Alden Advertiser
- Type: Weekly newspaper
- Owner(s): Leonard A. Weisbeck Jr
- Editor: Leonard A. Weisbeck Jr
- Founded: 1914
- Language: American English
- Headquarters: 13448 Broadway St. Alden, Erie County, New York
- Country: United States
- Circulation: appx. 3400
- Readership: Alden, Erie County
- OCLC number: 25104817
- Website: aldenadvertisernews.com

= Alden Advertiser =

Newspaper published in Alden

The Alden Advertiser is an American, English language newspaper serving Alden, Marilla, Darien and the surrounding communities of Erie County in New York. It paused publication on February 1, 2025. They are accepting serious inquiries regarding the purchase of the weekly newspaper.

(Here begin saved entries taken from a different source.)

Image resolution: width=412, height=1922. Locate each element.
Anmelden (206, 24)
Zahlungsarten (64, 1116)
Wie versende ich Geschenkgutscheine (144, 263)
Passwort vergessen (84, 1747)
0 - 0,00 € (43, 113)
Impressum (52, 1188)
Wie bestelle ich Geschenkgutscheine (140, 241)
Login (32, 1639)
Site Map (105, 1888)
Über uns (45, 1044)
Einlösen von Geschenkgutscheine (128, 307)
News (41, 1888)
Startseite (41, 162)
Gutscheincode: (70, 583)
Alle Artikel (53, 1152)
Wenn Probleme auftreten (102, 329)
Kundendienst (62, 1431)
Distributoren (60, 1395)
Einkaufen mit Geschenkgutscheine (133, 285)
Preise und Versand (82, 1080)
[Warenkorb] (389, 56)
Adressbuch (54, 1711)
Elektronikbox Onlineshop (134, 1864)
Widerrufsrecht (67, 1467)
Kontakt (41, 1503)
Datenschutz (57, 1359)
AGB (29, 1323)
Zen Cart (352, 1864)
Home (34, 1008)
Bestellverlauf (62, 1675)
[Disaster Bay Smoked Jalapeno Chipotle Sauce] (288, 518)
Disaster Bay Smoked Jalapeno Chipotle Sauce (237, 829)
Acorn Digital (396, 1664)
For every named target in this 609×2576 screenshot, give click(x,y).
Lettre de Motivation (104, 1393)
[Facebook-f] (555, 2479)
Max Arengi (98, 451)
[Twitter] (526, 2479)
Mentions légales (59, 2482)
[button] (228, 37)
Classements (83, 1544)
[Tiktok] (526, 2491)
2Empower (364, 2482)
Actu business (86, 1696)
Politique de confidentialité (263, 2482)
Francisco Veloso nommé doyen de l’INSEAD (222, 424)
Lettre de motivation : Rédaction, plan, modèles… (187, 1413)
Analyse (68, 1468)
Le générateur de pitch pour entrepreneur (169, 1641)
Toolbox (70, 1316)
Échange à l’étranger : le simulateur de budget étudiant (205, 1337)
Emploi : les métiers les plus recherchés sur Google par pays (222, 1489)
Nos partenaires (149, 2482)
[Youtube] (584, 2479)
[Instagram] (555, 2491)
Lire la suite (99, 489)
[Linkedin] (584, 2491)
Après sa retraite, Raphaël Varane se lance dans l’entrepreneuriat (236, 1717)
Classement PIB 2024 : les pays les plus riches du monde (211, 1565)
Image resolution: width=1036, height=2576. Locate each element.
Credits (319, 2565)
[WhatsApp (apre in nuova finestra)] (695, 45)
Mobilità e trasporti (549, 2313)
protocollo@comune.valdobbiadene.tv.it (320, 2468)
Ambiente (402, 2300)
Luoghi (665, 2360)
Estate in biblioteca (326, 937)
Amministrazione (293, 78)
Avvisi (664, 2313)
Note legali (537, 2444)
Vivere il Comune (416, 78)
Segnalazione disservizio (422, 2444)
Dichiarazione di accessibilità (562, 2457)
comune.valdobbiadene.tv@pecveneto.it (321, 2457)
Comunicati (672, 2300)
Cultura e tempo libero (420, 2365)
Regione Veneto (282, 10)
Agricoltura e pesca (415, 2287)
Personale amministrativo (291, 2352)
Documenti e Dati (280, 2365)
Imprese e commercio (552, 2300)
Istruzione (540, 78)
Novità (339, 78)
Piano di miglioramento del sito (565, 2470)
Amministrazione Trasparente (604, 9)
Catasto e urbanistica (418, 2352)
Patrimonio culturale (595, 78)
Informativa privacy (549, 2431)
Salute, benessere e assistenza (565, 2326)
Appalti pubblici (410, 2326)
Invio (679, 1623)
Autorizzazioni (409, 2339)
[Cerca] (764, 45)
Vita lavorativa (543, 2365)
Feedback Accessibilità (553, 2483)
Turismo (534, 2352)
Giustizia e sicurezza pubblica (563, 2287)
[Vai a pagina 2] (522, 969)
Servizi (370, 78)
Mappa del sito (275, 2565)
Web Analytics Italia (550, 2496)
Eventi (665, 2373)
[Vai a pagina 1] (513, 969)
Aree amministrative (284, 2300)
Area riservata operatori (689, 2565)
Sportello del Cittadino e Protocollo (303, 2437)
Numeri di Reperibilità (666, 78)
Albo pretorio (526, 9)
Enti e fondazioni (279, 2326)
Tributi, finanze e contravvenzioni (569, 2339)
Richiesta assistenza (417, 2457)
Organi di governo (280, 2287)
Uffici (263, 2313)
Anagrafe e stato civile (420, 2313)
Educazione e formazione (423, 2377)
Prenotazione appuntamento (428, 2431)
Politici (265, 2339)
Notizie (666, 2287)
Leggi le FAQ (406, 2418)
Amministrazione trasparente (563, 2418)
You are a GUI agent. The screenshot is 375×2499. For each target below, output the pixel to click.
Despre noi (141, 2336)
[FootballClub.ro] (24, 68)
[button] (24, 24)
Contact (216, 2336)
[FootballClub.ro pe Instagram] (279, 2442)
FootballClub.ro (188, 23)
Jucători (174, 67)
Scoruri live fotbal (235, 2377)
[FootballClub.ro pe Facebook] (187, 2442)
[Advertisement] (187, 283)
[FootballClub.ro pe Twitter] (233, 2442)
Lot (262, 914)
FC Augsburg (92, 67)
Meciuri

Founded in 1914 as a weekly, the paper has a circulation of approximately 3,400. Leonard A. Weisbeck Jr. is the owner and editor of the paper.

== History ==
The paper was founded as a weekly by J. Childs. In 1917 the paper was bought by Leo Whitney, formerly of the Record. Whitney would run it until 1929.

In 1932 Joseph A Weisbeck took ownership of the paper. He died in 1962 and turned the paper over to his son Leonard. Weisbeck is former head of the Western New York Publishers Association.